The **Polarity** defines the phase of emotions expressed in the analyzed text. It ranges from -1 to 1 and goes like this: Very Positive, Positive, Neutral, Negative, Very Negative).

**Subjectivity** quantifies the amount of personal opinion and factual information contained in the text. It has values from 0 to 1. A value closer to 0 shows the sentence is objective and closer to 1 means that the text contains personal opinion rather than factual information. For the sake of this exercise, we consider 0.5 as the cutoff score: >0.5 Very Subjective; <0.5 Little Subjective.







In [None]:
#@title Your pitch's Polarity {display-mode: "form"}

# This code will be hidden when the notebook is loaded.

if sentiment.polarity >= 0.5:
  print("Very Positive polarity 😀. Congratulations, you have done a good job on your pitch!!") 
elif sentiment.polarity > 0 < 0.5:
  print("Positive polarity 😀. The polarity of your pitch is adequate, but you can always improve it with more positive words!")
elif sentiment == 0:
  print("Neutral.polarity 😴. A little bit boring, maybe... You could improve your pitch by including some positive words on it.")
elif sentiment > -0.5 < 0:
  print ("Negative.polarity 😟. Your pitch is in a dangerous zone, because it is lacking some positive words on it. You could definitivelly improve it.")
elif sentiment <= -0.5:
  print("Very Negative.polarity 😟. Your pitch is in a dangerous zone, because it is lacking some positive words on it. You should definitivelly improve it.")


Consult the following list of **Positive words** to improve your pitch's polarity.

https://www.dictionary.com/learn/word-lists/writing/bcyhlTa1BVU 

List of **Action Verbs**

https://www.themuse.com/advice/185-powerful-verbs-that-will-make-your-resume-awesome 

In [None]:
#@title Your pitch's Subjectivity {display-mode: "form"}

# This code will be hidden when the notebook is loaded.
if sentiment.subjectivity > 0.5:
  print("Very subjective 😀. Very good work, you got the point!!")
else:
  print("Little subjective 😴. As your pitch aims to sell yourself, some subjectivity is expected to get to know you better. Improve it by choosing some subjective words!")

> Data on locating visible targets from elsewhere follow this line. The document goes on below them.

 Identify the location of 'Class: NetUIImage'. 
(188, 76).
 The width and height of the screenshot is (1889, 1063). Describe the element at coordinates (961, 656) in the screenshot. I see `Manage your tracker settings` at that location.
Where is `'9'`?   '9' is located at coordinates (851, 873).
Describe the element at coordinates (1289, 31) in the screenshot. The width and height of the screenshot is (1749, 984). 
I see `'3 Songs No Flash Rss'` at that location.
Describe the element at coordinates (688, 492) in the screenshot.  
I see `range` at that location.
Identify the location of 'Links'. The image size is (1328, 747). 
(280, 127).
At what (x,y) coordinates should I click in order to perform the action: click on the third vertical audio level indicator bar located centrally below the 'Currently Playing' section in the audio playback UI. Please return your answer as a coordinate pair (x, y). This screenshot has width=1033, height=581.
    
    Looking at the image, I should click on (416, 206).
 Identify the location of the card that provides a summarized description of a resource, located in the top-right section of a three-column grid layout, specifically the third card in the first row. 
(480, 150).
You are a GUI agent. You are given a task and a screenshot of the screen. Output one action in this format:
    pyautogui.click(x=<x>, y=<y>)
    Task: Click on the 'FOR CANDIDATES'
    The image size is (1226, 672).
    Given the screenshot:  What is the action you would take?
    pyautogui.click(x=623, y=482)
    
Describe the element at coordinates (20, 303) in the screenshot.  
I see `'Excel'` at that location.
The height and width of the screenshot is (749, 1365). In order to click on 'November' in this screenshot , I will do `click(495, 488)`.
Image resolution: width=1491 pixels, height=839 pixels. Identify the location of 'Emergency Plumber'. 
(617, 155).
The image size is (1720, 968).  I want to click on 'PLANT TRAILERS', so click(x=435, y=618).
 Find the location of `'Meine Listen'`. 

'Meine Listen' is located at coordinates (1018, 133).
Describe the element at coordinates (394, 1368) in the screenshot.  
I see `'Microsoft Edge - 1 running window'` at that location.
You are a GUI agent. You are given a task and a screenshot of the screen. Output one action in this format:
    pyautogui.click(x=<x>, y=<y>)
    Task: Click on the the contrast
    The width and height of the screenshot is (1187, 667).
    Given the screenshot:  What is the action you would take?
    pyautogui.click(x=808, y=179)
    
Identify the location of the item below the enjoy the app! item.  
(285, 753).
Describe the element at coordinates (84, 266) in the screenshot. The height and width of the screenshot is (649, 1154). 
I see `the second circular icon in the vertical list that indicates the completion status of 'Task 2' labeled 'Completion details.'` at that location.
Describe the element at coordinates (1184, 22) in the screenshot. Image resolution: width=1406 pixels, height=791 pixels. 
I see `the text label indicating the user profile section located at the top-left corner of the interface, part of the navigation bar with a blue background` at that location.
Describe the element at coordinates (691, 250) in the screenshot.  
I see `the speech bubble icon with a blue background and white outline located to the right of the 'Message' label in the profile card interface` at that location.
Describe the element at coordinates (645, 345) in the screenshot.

Know more about Subjectivity in the articles below:

- Recognizing Objective and Subjective Language 

http://content.nroc.org/DevelopmentalEnglish/unit05/Foundations/recognizing-objective-and-subjective-language.html 

- Objective and Subjective Word List

https://www.in.gov/fssa/ddrs/files/Objective-and-Subjective-Word-List.pdf 

## 4. Your Words Polarity Analysis

In [None]:
#@title Positive Words {display-mode: "form"}

token_sentiments['positives']


Notice that positive words are your Soft Skills used in context.

In [None]:
#@title Negative Words {display-mode: "form"}

token_sentiments['negatives']

Not all of the words on this list are truly negative in real life, but for the purposes of this exercise they will lower your score.

In [None]:
#@title Neutral Words {display-mode: "form"}

token_sentiments['neutral']

Note that most of your technical skills will appear in this list. This means that while they are irrelevant to sentiment analysis, they will be relevant to other analyses, notably your adherence to the specific technical skills required by the job.

In [None]:
#@title Text Analyzer (Database) {display-mode: "form"}


data_table.enable_dataframe_formatter()

tokens = text_analyzer(raw_text)
tokens

# NLP Vocabulary

Tokenization is a way of separating a piece of text into smaller units called tokens. Here, **tokens** can be either words, characters, or punctuation.

A **POS tag** (or part-of-speech tag) is a special label assigned to each token (word) in a text corpus to indicate the part of speech and often also other grammatical categories such as tense, number (plural/singular), case etc. More info: https://en.wikipedia.org/wiki/Part_of_speech.

The **lemma** is the form of the word  found in dictionaries, sometimes called the **base form**. Introducing lemmas makes it possible to treat different word forms of the word as the same word. 

**Stopwords** are those words that do not provide any useful information to decide in which category a text should be classified. This may be either because they don't have any meaning (prepositions, conjunctions, etc.) or because they are too frequent in the classification context.